TASK ITEM: Beginning with the line of the entries below that holds "Where should I click to: Switch" and ending with the line that holds "You are a computer-use", transcribe each line exactly as written. Pictures stay out.
-*-
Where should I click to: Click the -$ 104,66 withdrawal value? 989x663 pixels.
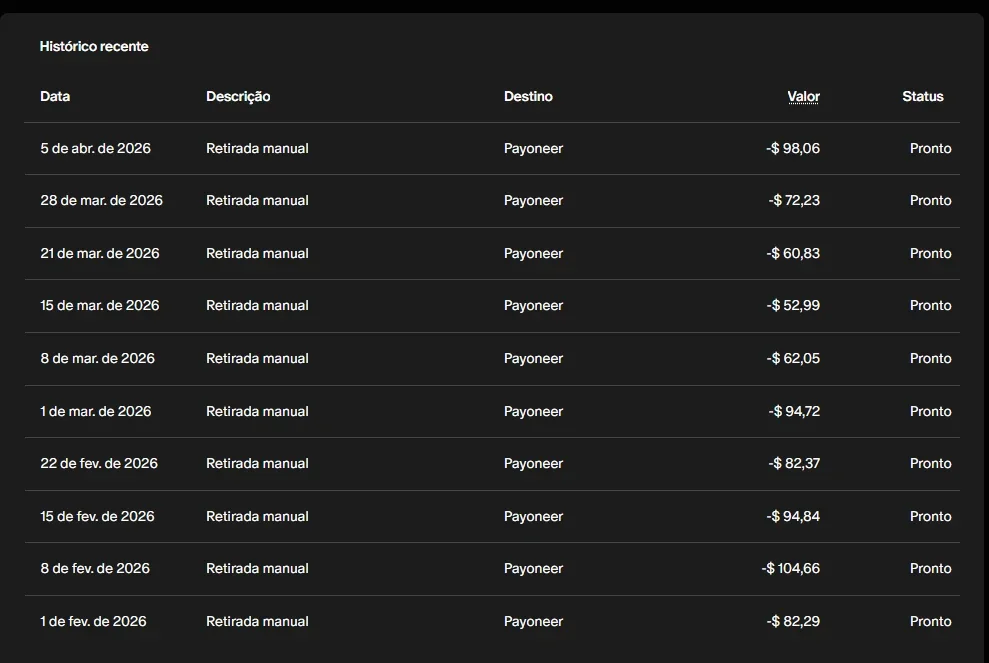click(x=790, y=568)
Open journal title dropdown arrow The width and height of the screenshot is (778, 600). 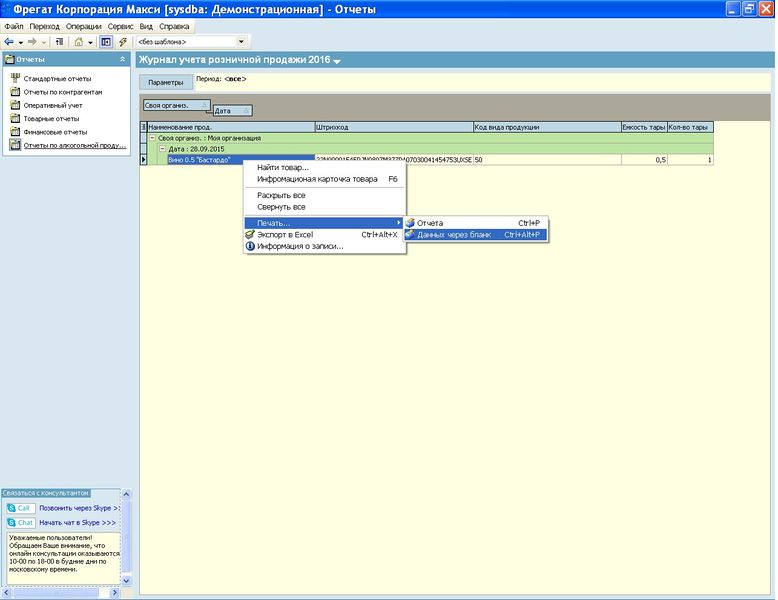tap(337, 61)
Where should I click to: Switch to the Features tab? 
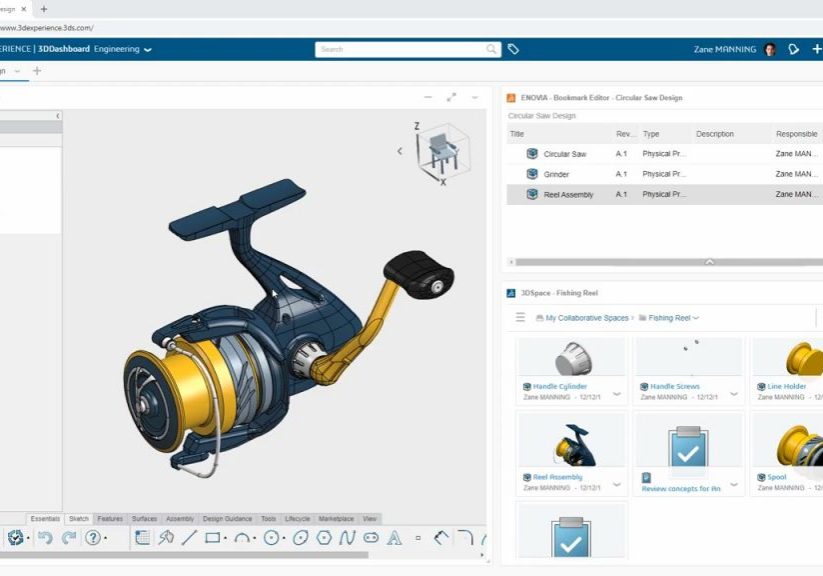[111, 519]
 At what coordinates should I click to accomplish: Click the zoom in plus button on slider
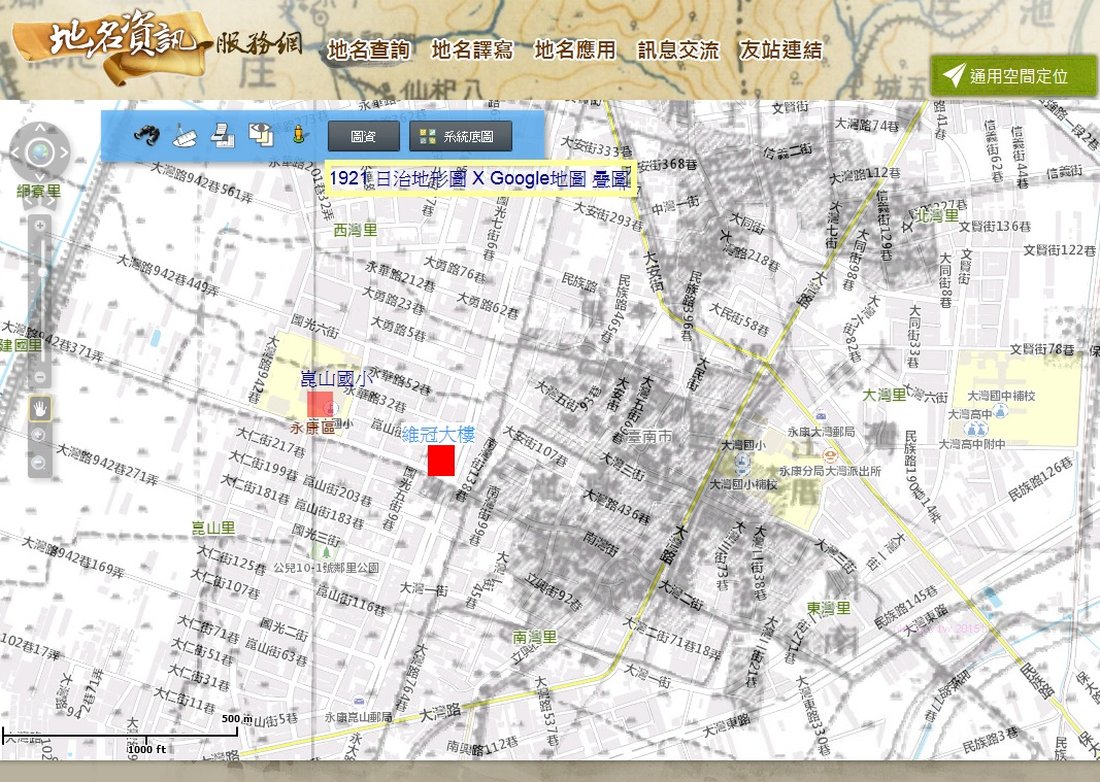(40, 224)
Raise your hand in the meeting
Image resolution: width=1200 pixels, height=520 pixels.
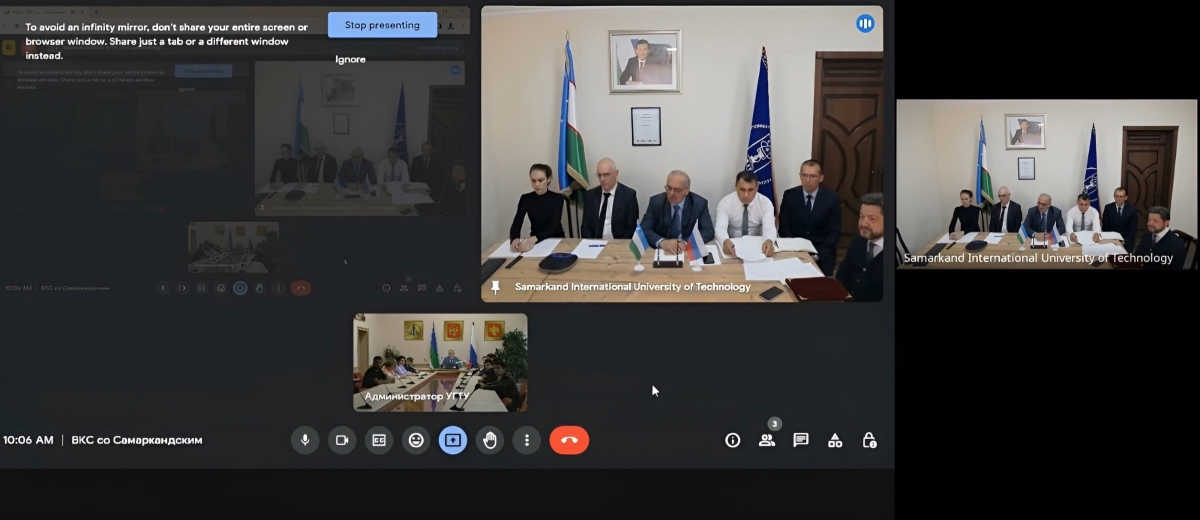click(x=489, y=440)
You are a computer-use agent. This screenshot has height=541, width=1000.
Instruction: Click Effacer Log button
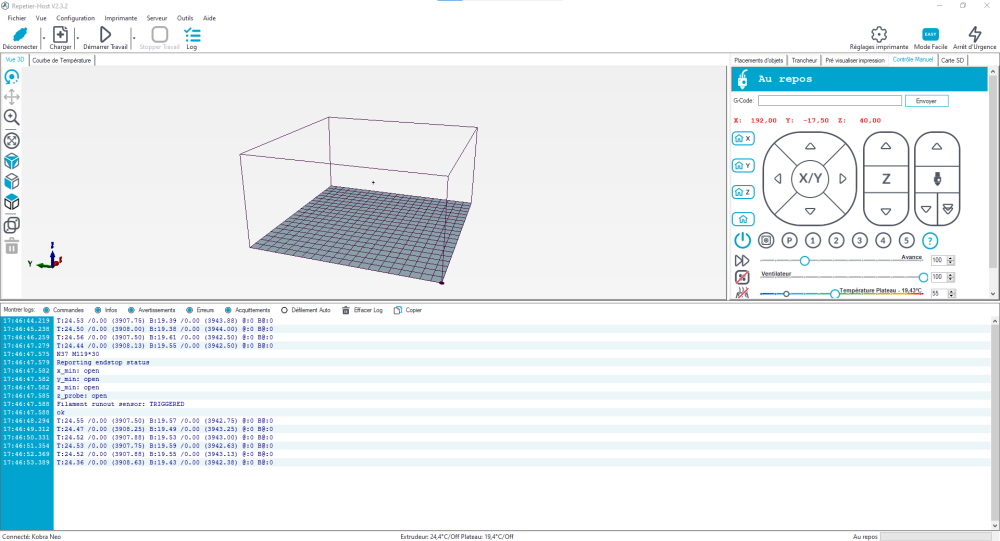(362, 310)
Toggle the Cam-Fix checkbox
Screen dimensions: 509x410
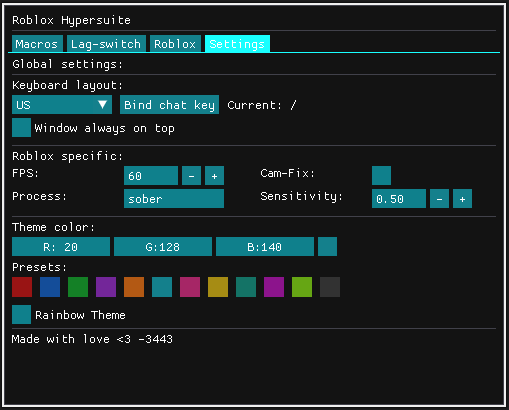[381, 176]
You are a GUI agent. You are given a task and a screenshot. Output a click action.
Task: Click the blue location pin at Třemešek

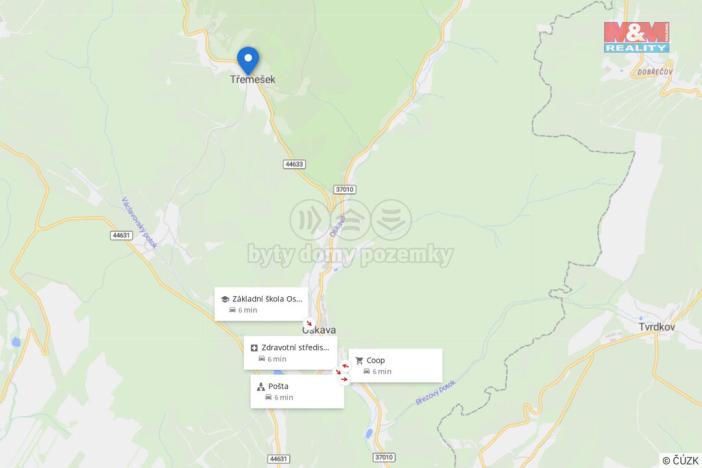pyautogui.click(x=248, y=60)
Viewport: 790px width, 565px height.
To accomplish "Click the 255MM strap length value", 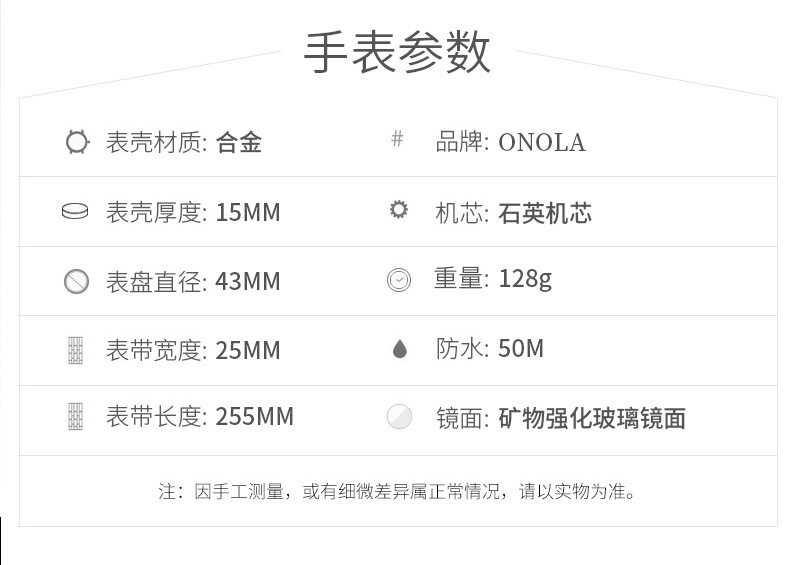I will [x=255, y=417].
-*-
SOLUTION BELOW:
Where should I click to: Switch to the Features tab? 
[111, 519]
 At what coordinates should I click to accomplish: Click the zoom in plus button on slider
(40, 224)
Raise your hand in the meeting
Image resolution: width=1200 pixels, height=520 pixels.
click(x=489, y=440)
You are a computer-use agent. This screenshot has height=541, width=1000.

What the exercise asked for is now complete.